┌──

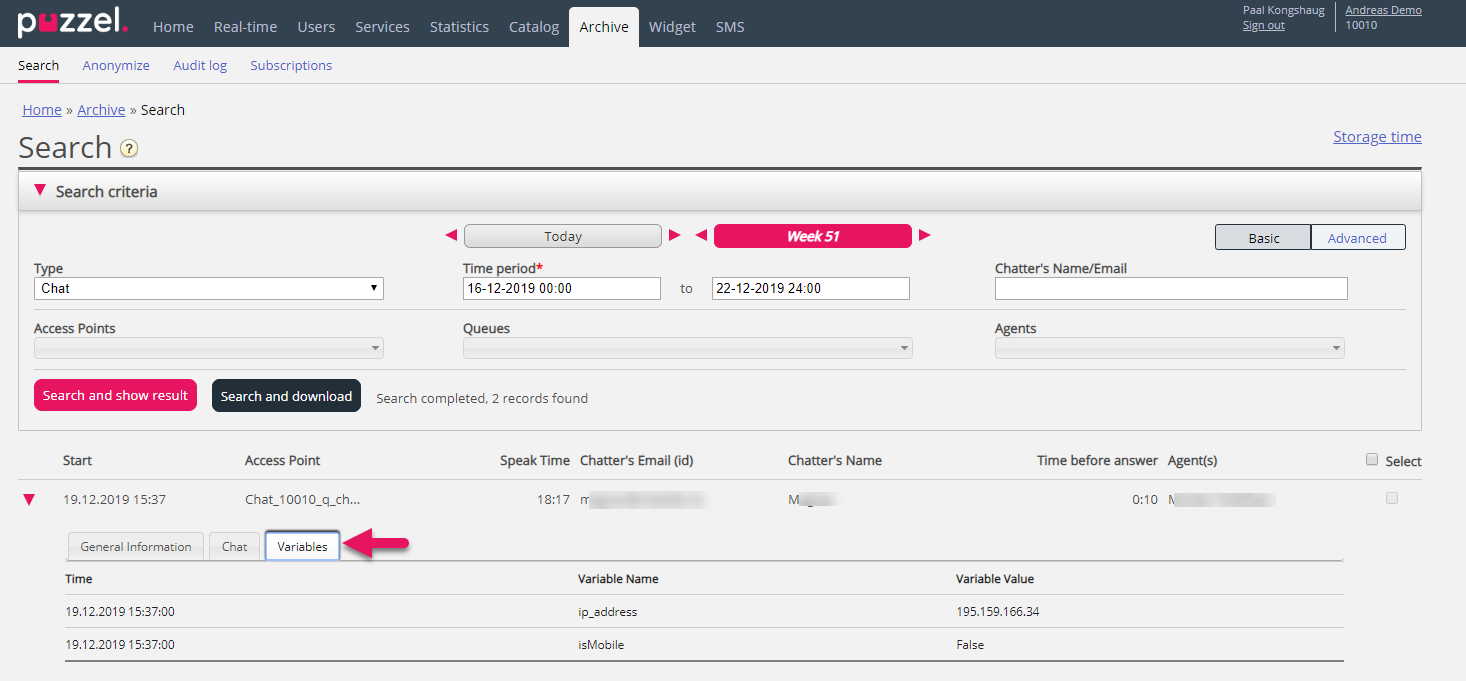Image resolution: width=1466 pixels, height=681 pixels.
Task: Click Search and show result button
Action: tap(115, 395)
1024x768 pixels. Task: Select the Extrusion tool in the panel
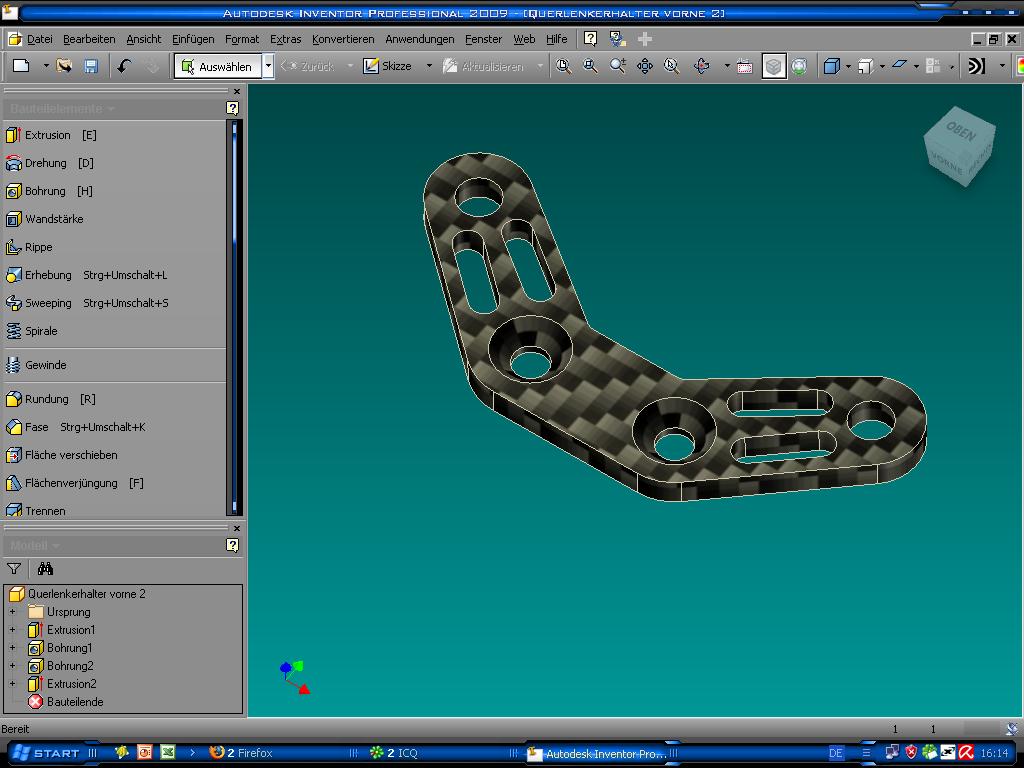point(47,135)
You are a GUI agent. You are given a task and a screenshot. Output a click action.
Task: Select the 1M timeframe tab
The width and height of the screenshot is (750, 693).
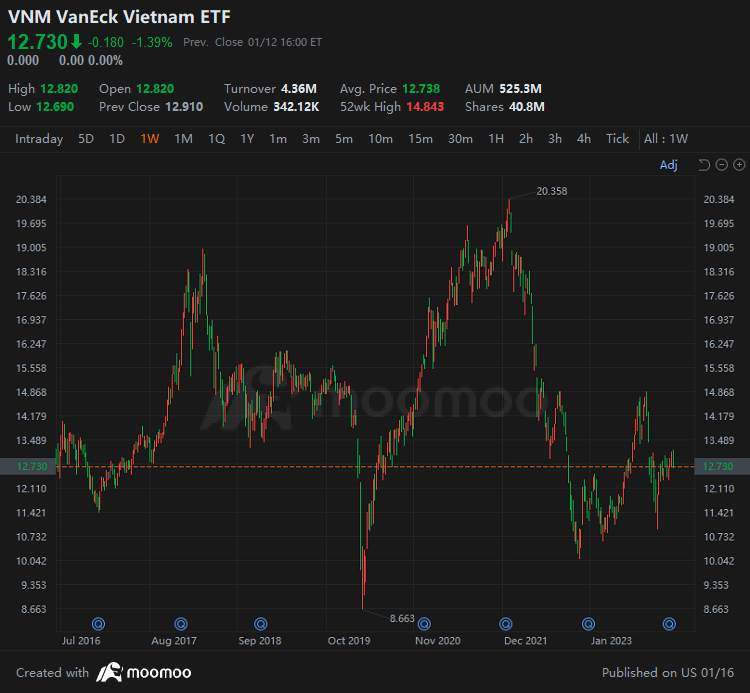coord(183,139)
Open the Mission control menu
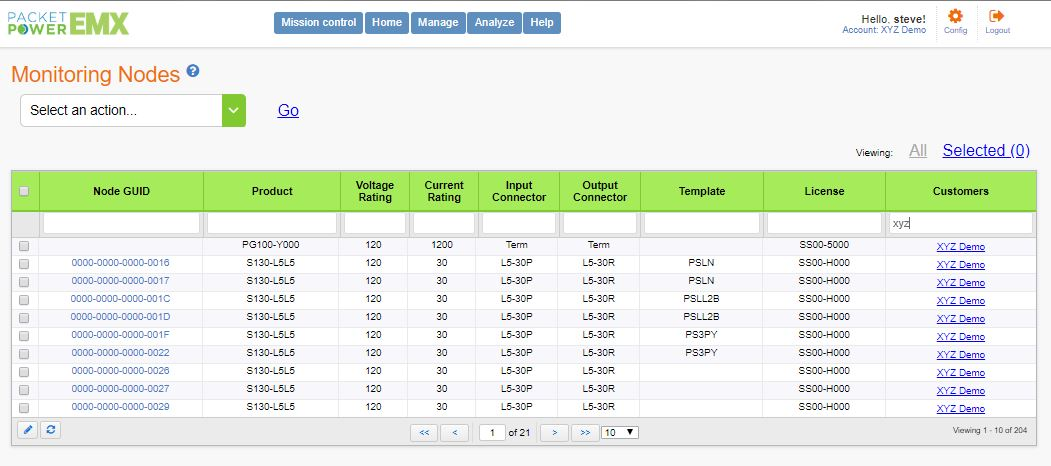Viewport: 1051px width, 466px height. (318, 23)
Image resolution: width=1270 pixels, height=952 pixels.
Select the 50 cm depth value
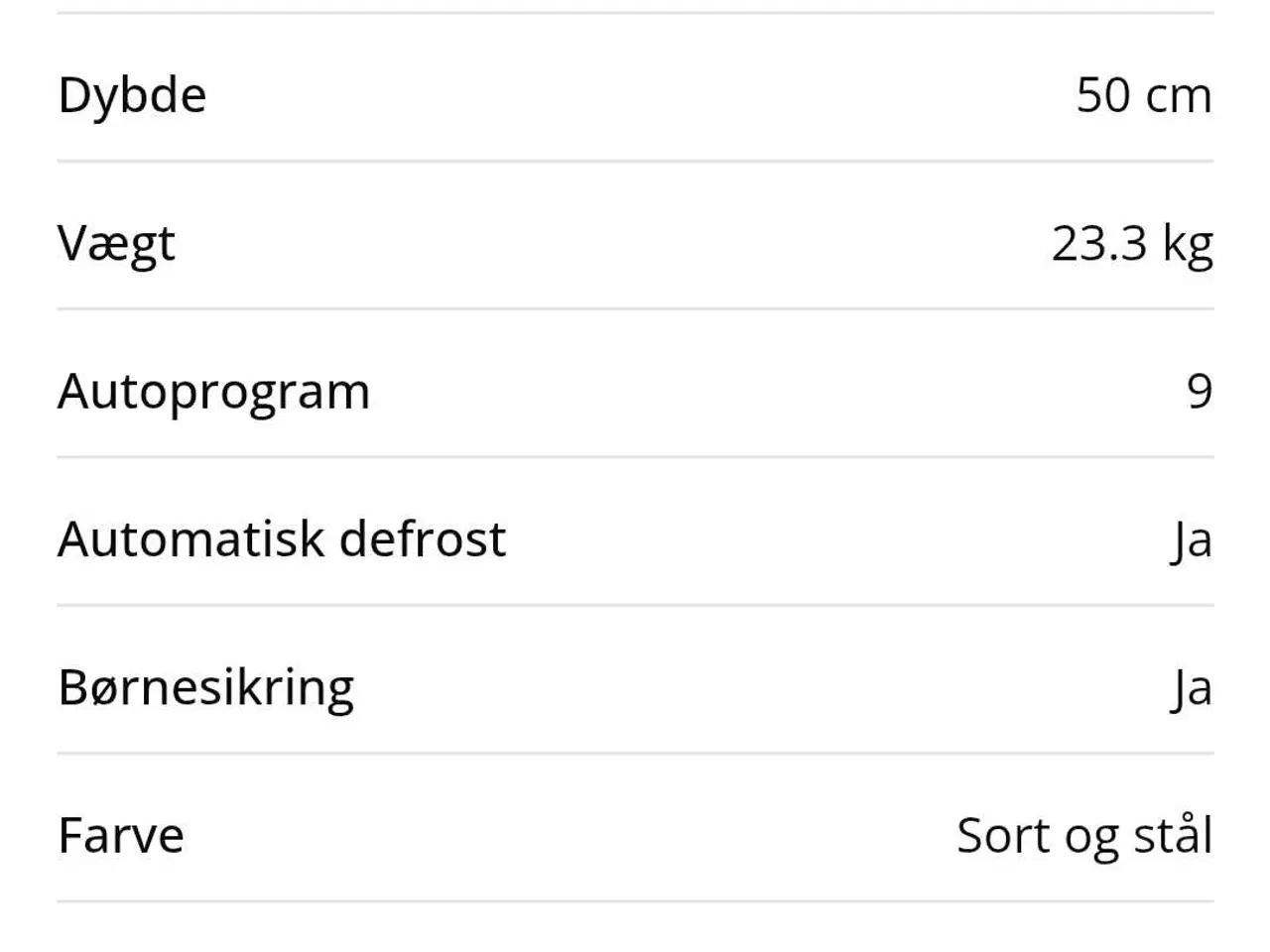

└──

What you are asked to do: Your task is to retype the lines running from the one that contains "The width and" through the end of the records, and nothing else. Pictures are not part of the copy.

Answer to this problem:
The width and height of the screenshot is (750, 693).
coord(183,139)
Open the Mission control menu
Viewport: 1051px width, 466px height. (318, 23)
Image resolution: width=1270 pixels, height=952 pixels.
Select the 50 cm depth value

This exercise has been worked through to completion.